# Motivation

Now, that I've run some basic counts analyses on the Bible text, I want to extract all of the people names and geopolitical entities contained within its text. I am interested in how many times each person or nation/city/people group is mentioned. In a later project, I am also going to use these lists to scrape the web for any articles related to Biblical archeology and a specific person or nation/city/people group. As such, I will save these list as tables in our SQL database for later use.

NOTE: This notebook outputs a lot of full dataframes that I used to determine next steps. I am going to clear these results when I upload to Github because I feel it is too distracting. 

# Set up

This is my typical set up. I import the modules I will use, set my project directory, remove column and row limits, and allow Jupyter to display all of the output from each cell.

In [None]:
import os
import pandas as pd
import numpy as np
import sqlite3
import spacy
from datetime import datetime

# Set project folder as directory
os.chdir(r'C:/Users/david/Projects/Bible Analytics')

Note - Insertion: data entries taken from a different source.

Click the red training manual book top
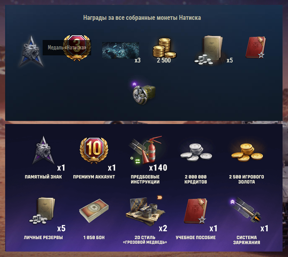The image size is (288, 257). 255,47
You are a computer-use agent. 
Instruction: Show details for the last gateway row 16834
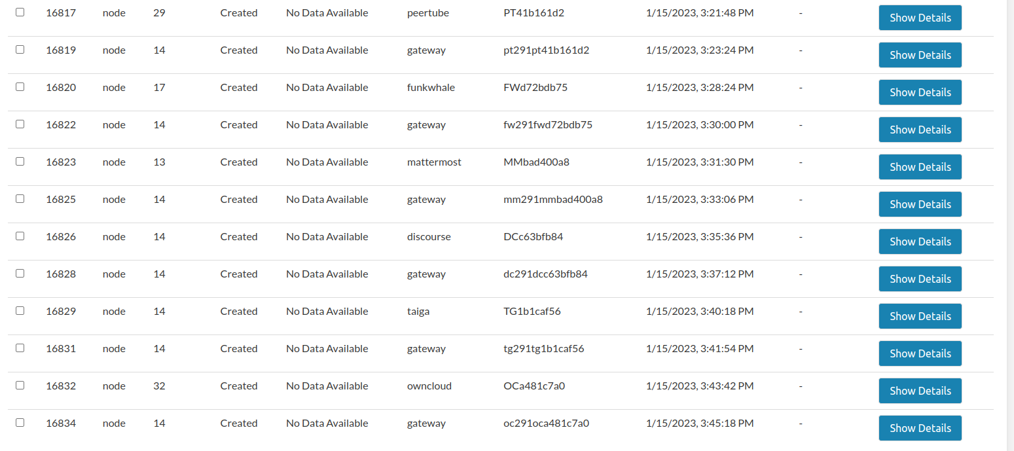(920, 428)
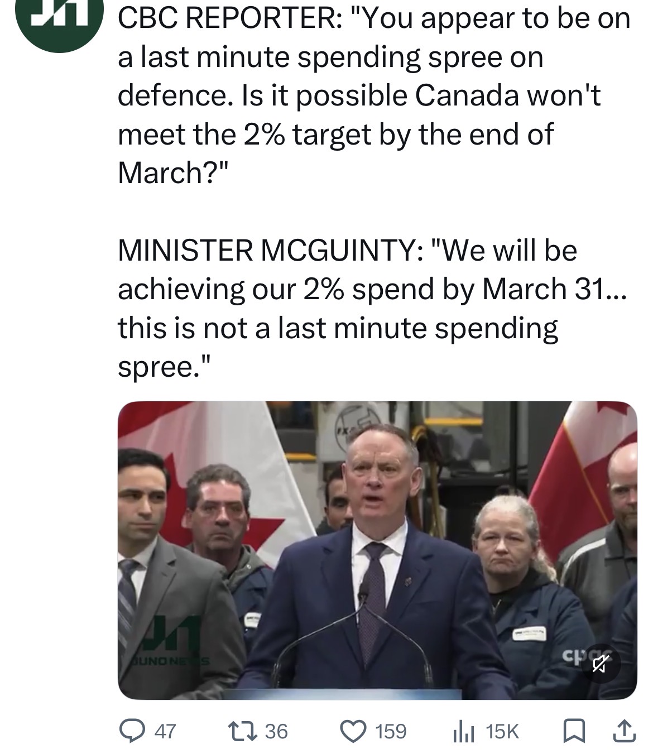Click the 36 reposts count
The height and width of the screenshot is (754, 653).
pyautogui.click(x=276, y=731)
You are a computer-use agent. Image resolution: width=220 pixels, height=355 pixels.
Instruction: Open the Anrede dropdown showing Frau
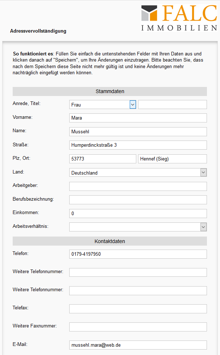click(103, 105)
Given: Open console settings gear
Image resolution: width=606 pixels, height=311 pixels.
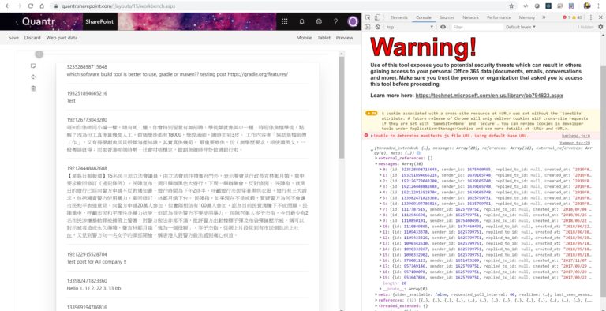Looking at the screenshot, I should coord(600,27).
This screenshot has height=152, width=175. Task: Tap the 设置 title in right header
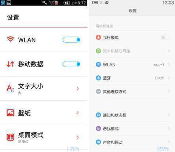point(133,11)
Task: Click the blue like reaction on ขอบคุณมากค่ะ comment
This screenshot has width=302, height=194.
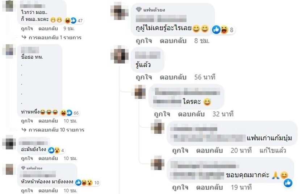Action: pyautogui.click(x=288, y=183)
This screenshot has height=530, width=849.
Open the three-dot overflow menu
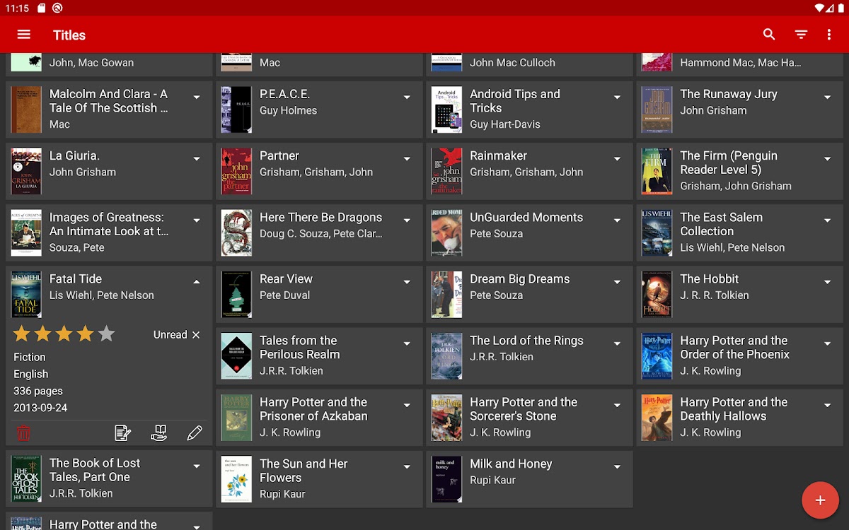[x=829, y=35]
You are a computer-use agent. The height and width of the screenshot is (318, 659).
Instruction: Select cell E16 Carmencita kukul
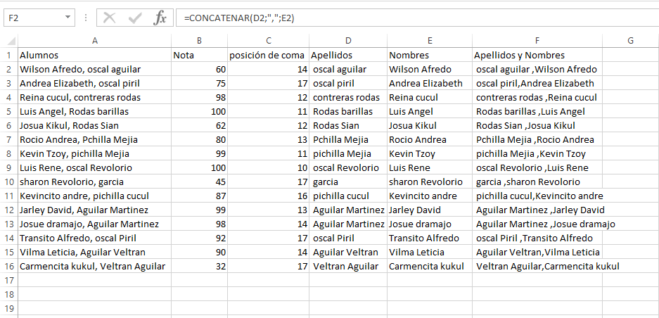[430, 266]
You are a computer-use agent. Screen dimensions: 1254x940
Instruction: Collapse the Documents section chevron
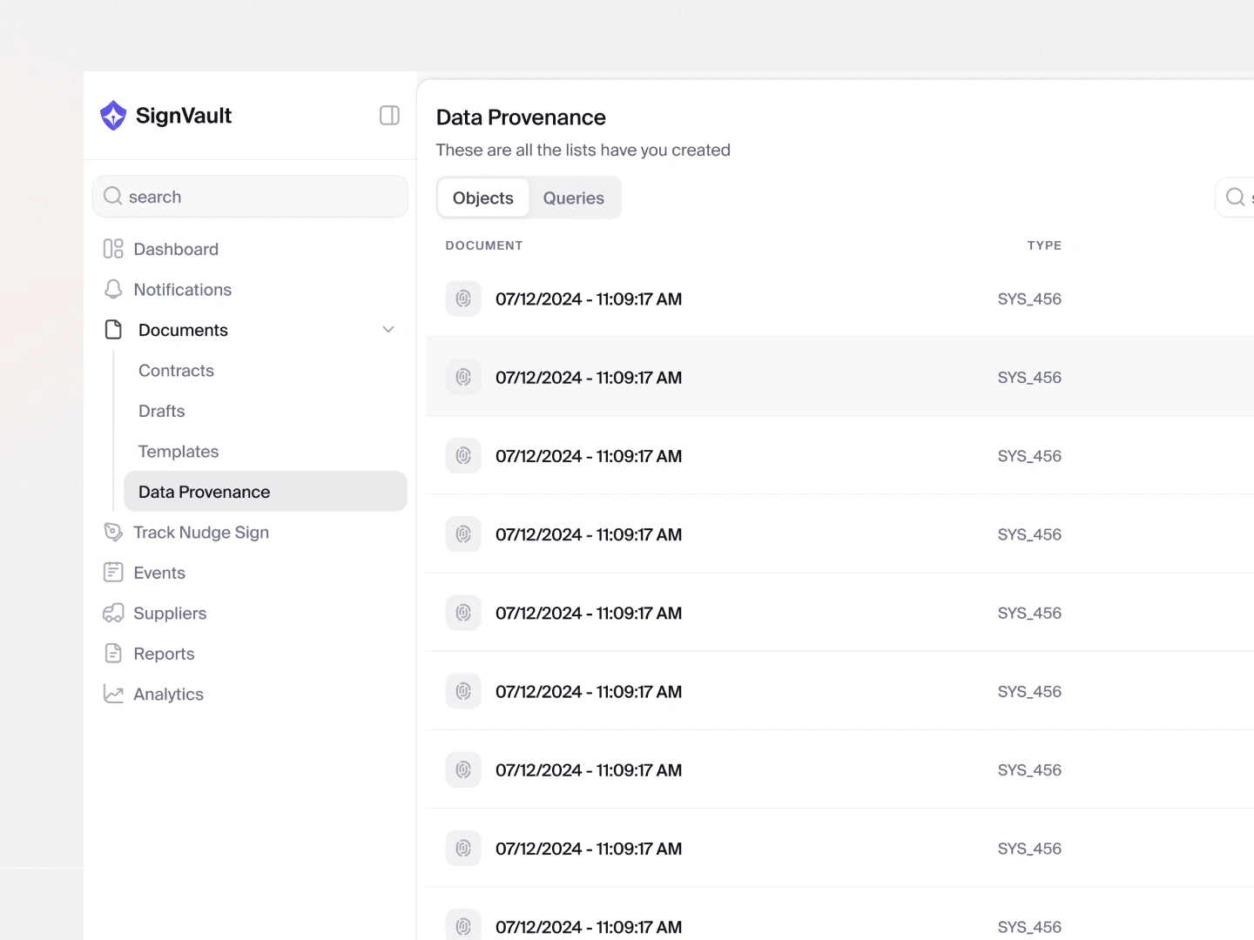(388, 330)
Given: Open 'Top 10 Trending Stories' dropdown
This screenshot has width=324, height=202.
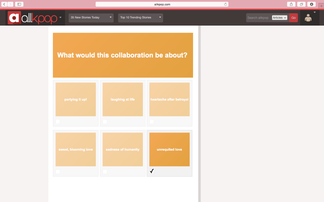Looking at the screenshot, I should coord(140,17).
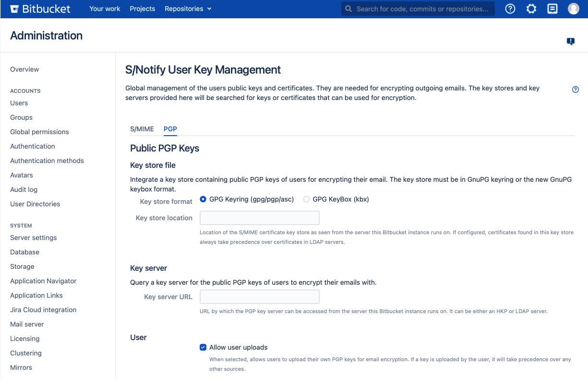This screenshot has height=379, width=588.
Task: Select GPG Keyring (gpg/pgp/asc) format
Action: click(x=203, y=199)
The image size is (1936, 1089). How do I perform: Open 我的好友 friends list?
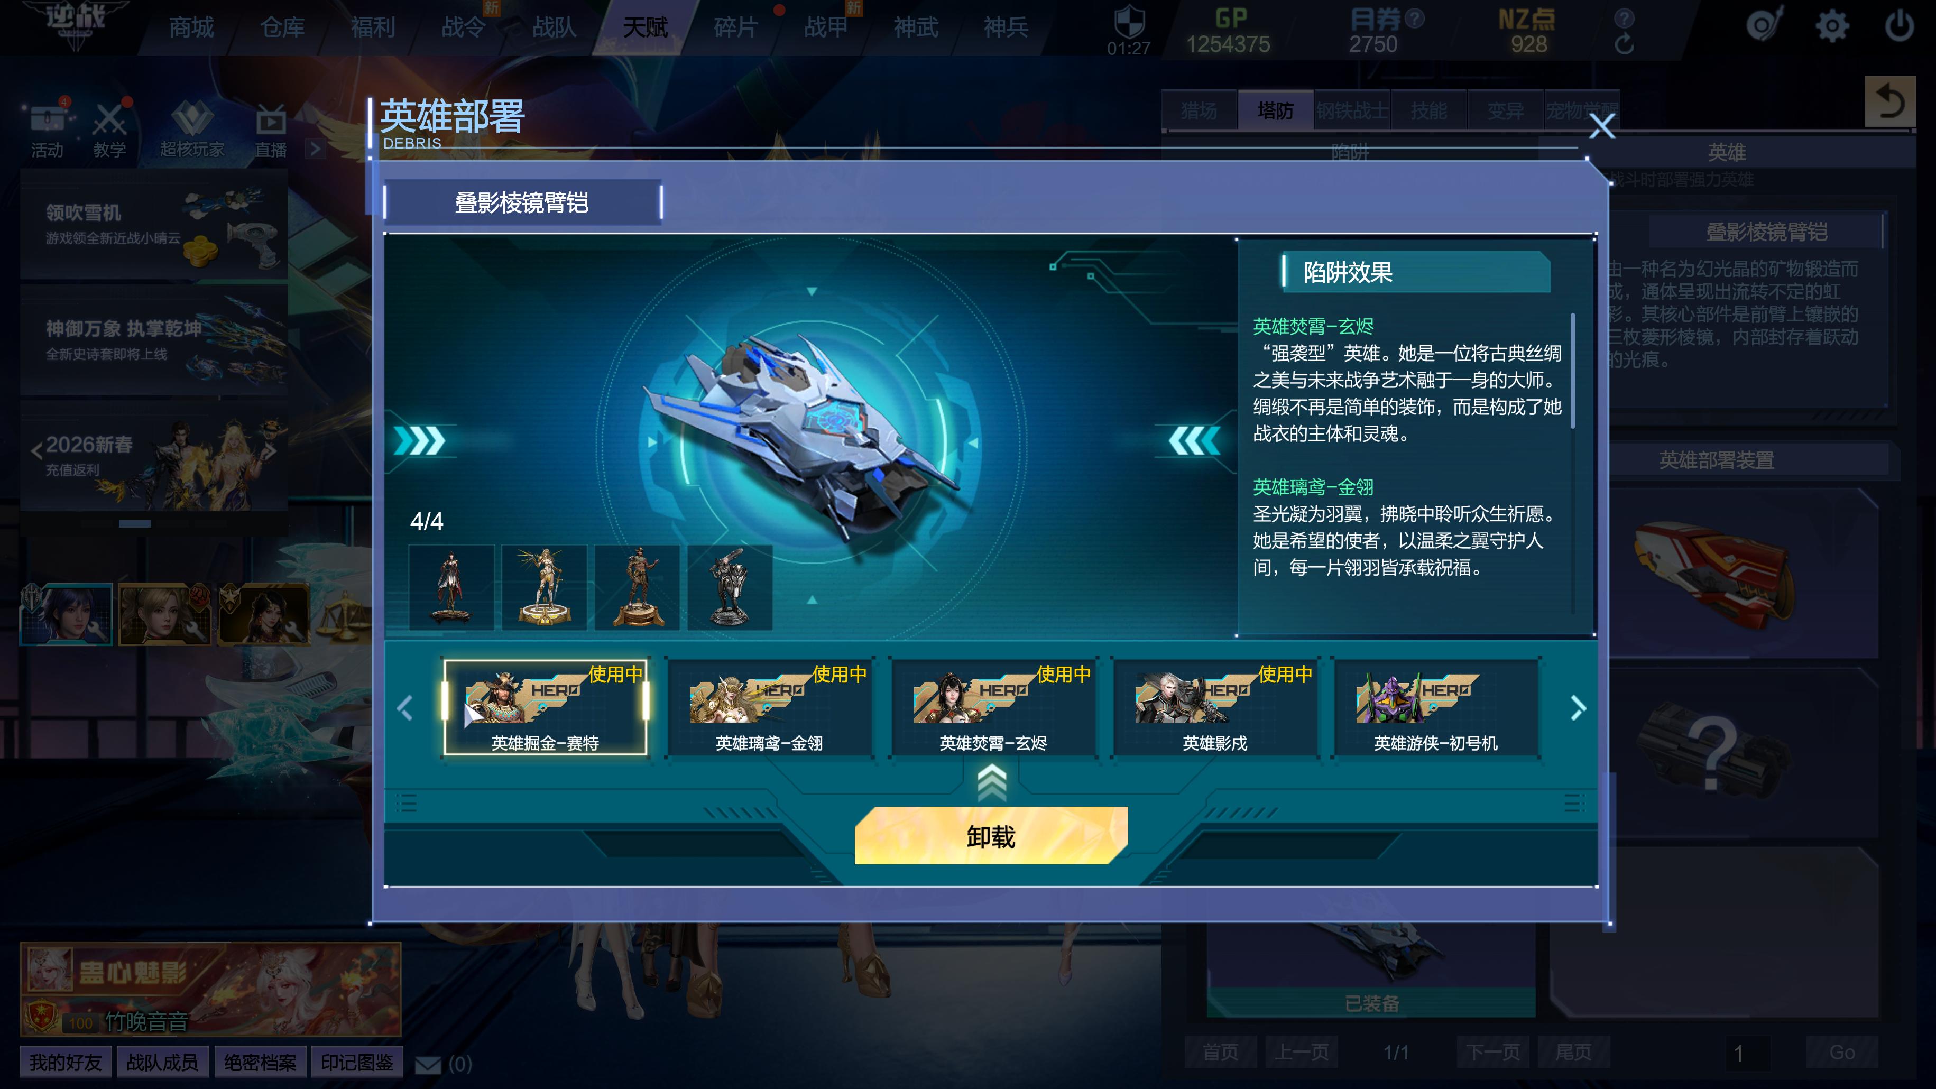coord(65,1062)
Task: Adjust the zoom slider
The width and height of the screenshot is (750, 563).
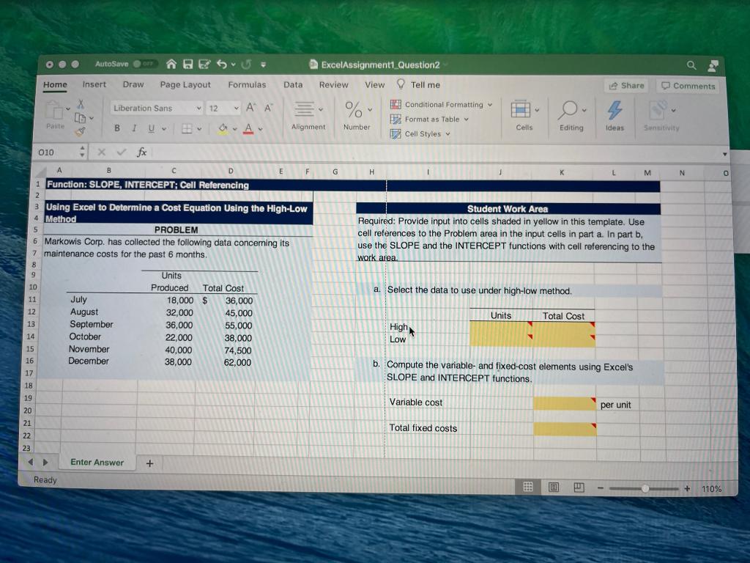Action: (x=645, y=488)
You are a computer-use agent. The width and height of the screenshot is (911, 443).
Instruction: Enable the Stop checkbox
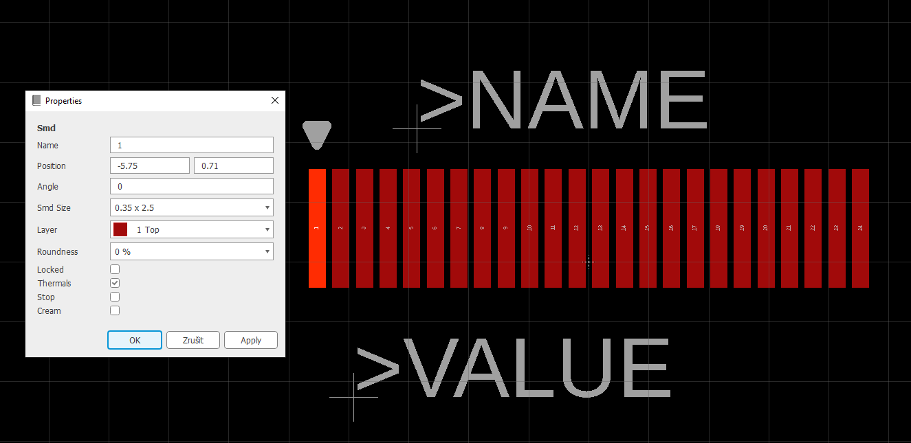click(115, 297)
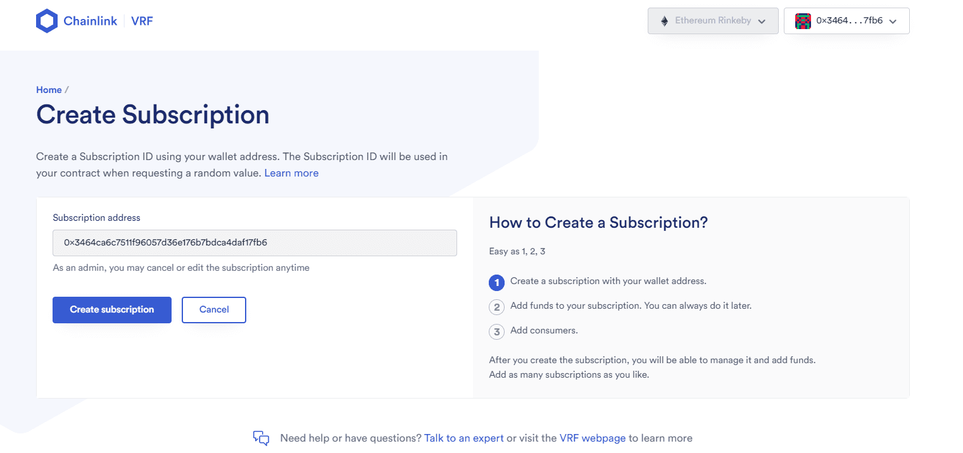Click the Subscription address input field
Viewport: 963px width, 453px height.
(x=255, y=243)
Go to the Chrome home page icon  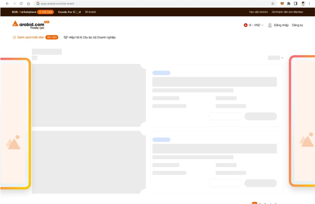(28, 3)
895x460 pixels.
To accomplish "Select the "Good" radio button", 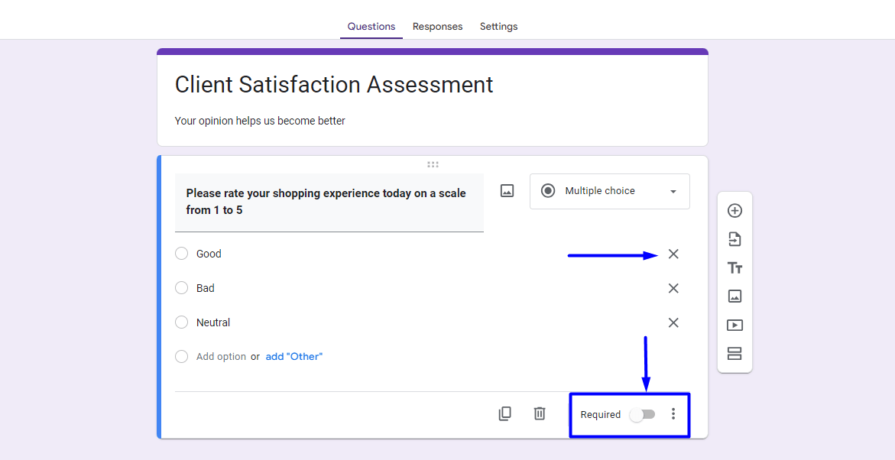I will pyautogui.click(x=181, y=253).
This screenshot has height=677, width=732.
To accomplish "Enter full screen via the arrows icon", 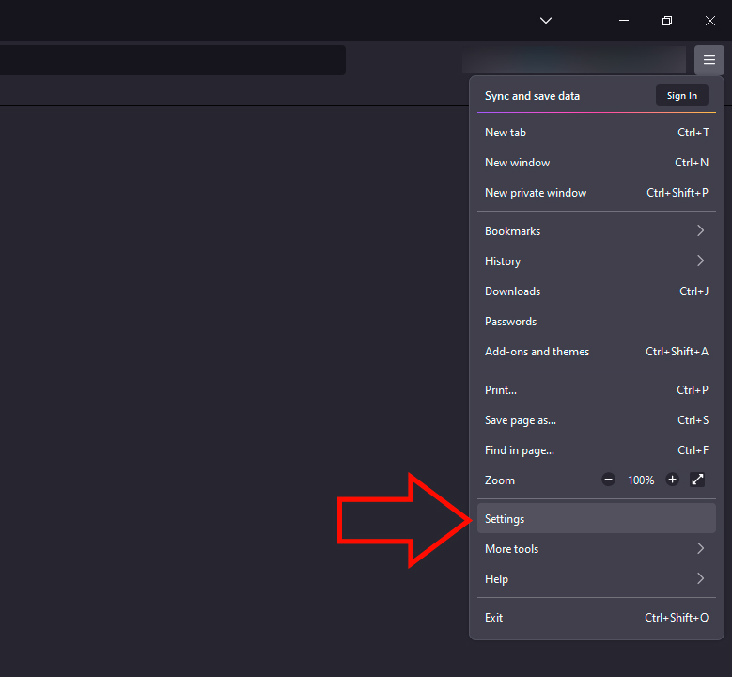I will [697, 480].
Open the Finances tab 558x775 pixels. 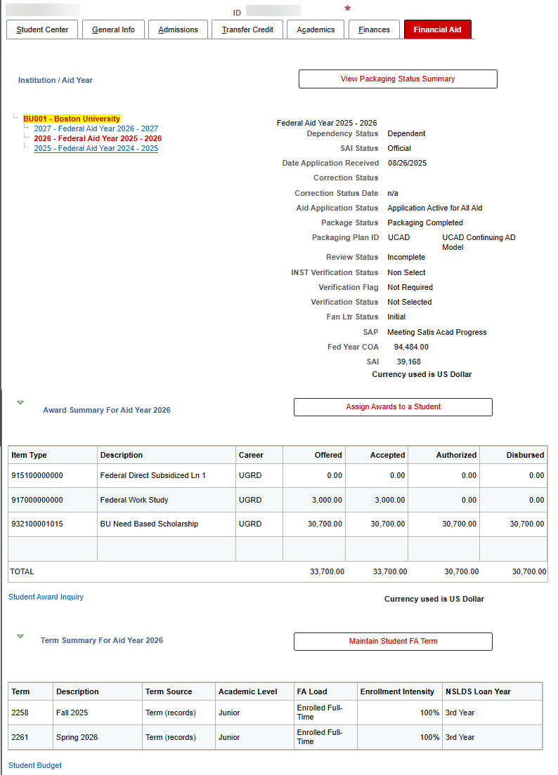coord(374,29)
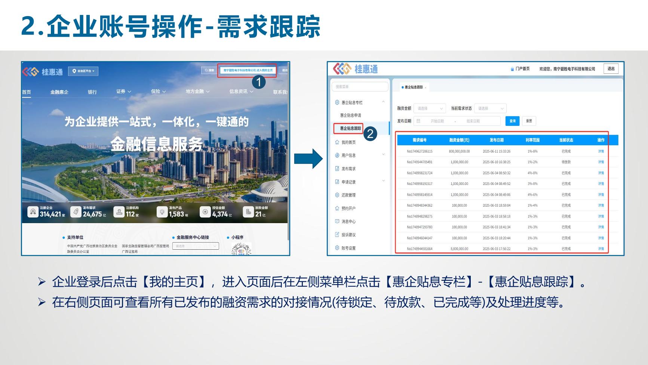Open the 当前需求状态 dropdown filter
The image size is (648, 365).
point(490,108)
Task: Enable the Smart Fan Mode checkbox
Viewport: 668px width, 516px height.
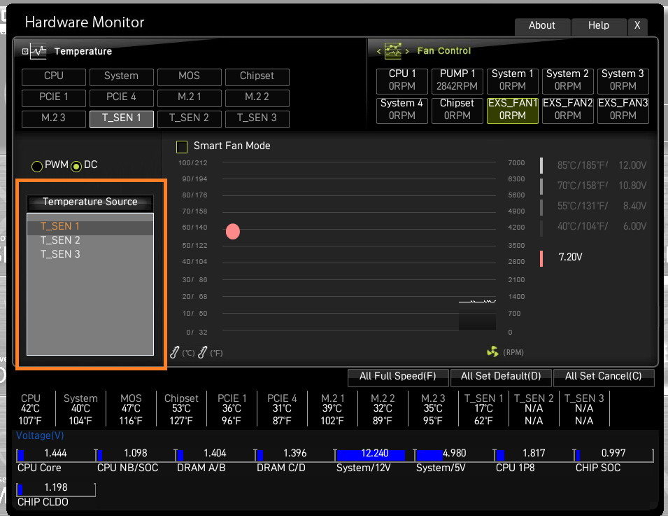Action: 182,147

# Remove row and column limits
pd.set_option('display.max_columns', None)
pd.set_option('display.max_colwidth', None)
pd.set_option('display.max_rows', None)

# Display all output from each cell
from IPython.core.interactiveshell import InteractiveShell
InteractiveShell.ast_node_interactivity = 'all'

# Accessing data

In [None]:
database = 'Data/SQL database.db'

In [None]:
conn = sqlite3.connect(database)
 
df = pd.read_sql_query('SELECT * FROM t_web', conn)
 
conn.close

In [None]:
df.info()
df.head()

# Begin

First, I will define an nlp object by loading a large, English language, trained pipeline. I'm using the large pipeline because I want my model to pick up on as many people names and geopolitical entities as possible. Next, I define two empty dictionaries, one for poeple and one for geopolitical entities. Then I begin iterating through the dataframe into which I will store the results of my search. After this, there is a bit of code used for timing the process. This is more for my personal interest and can be ignored. Next, I will loop through each row of data using a FOR loop.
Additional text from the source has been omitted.